Water samples were transported to the soil and water laboratory, Norwegian University of Life Sciences (NMBU in Ås, Norway), for analyses of Fe, TOC, color, Fe, pH, conductivity, SO42−, Cl and other chemical variables (Table 1).

Absorbance at wavelength 410 nm (ɑ410) of 0.45-µm filtered water samples was measured according to the national standard method (Norwegian Standard Association 2002) and then converted to water color units of Pt mg l−1 (Hongve and Åkesson 1996). The absorption coefficients for 410 nm and 254 nm were obtained by the function of a(λ) = 2.303A(λ)/L, where A(λ) is the measured absorbance at wavelength, and λ (nm) and L (m) are the length of the light path.

The UV–Vis spectra (200−700 nm) of 0.45-μm filtered water samples were measured using a Hitachi spectrophotometer (UH5300, Hitachi). The spectral slope coefficient was obtained by linear regression, calculated from the ln-transformed absorption coefficient using the wavelength range of 275 to 295 nm (S275–295, μm−1) (Helms et al. 2008). The carbon-normalized absorption (SUVA254, specific UV absorption at 254 nm with a unit of L mg C−1 m−1) was calculated by dividing the absorption coefficient (a254) by DOC concentration (Weishaar et al. 2003). The indices S275–295 and SUVA254 are calculated as proxies of DOM molecular weight and aromaticity, respectively (Helms et al. 2008; Kida et al. 2018; Li et al. 2017).

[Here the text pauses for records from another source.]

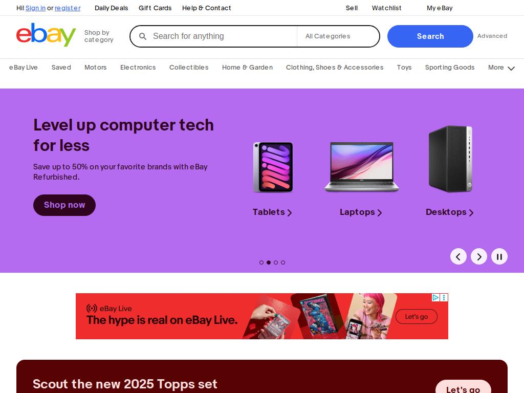The image size is (524, 393).
Task: Select the third carousel dot
Action: pos(276,263)
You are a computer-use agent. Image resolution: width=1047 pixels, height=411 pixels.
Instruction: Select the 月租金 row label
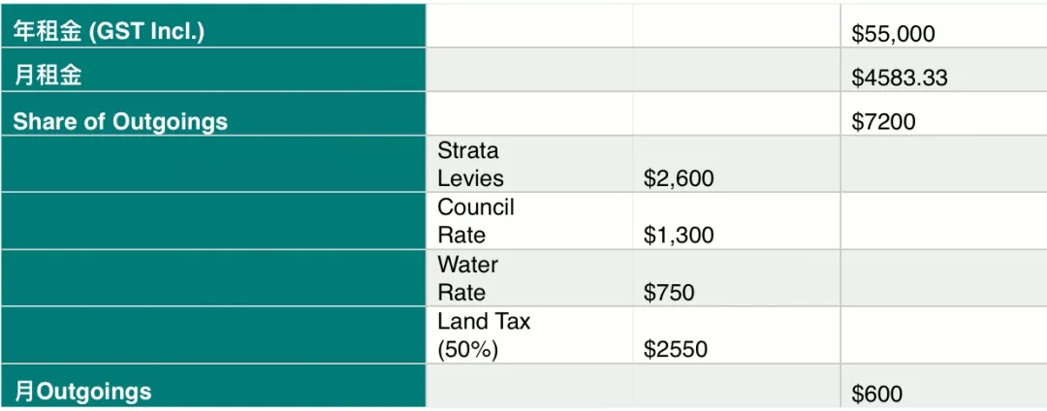pyautogui.click(x=213, y=70)
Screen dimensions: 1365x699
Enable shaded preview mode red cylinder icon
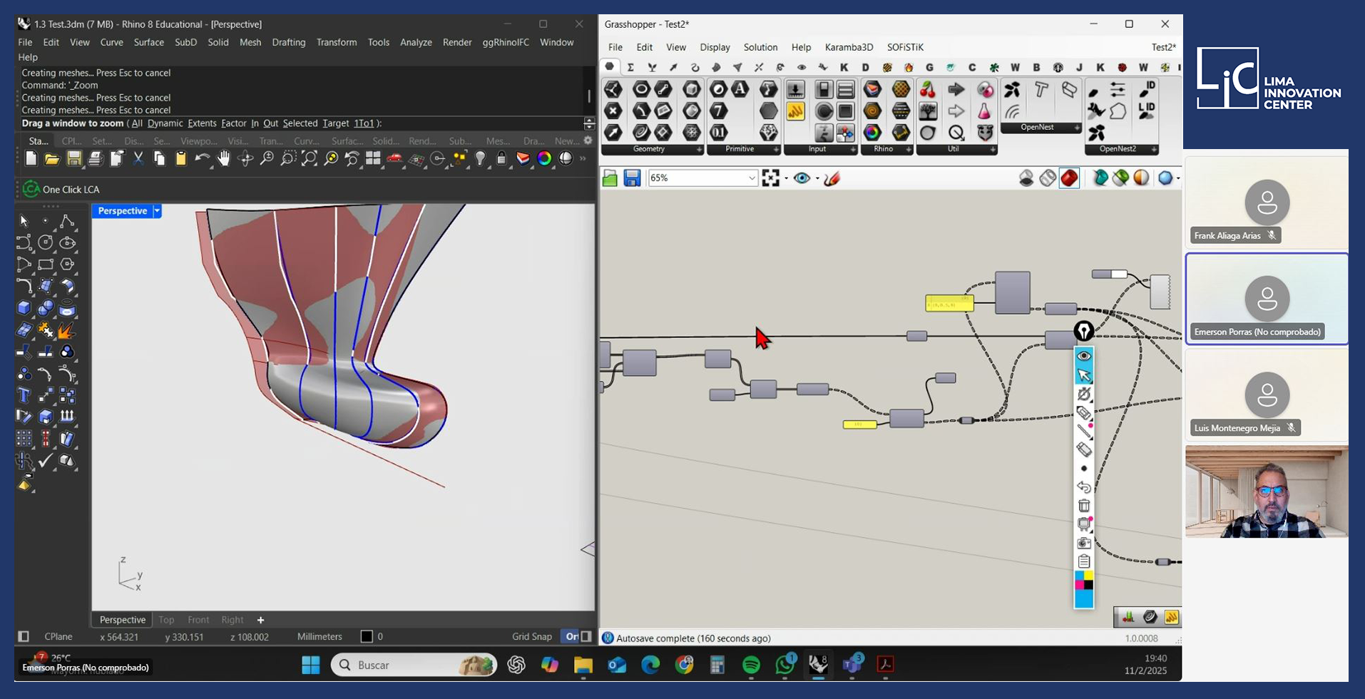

TOC was measured by a Shimadzu TOC 5000 carbon analyzer based on high temperature combustion. Due to low content of nutrients and time of sampling (late autumn), the primary productivity in the long-term study was low (Riise et al. 2018). In addition, turbidity measurements have proven that the particle content is very low. Therefore, as for many boreal lakes, there were no significant differences between DOC and TOC (Hongve et al. 2004; Mattsson et al. 2005). The total concentrations of Fe and calcium were measured by a Perkin-Elmer atomic absorption spectrometer (Model 460) in 1983 and for the following years by inductively coupled plasma mass spectrometry (ICP-MS, Agilent). Other chemical variables were analyzed according to the national standards found in Hongve et al. (2004).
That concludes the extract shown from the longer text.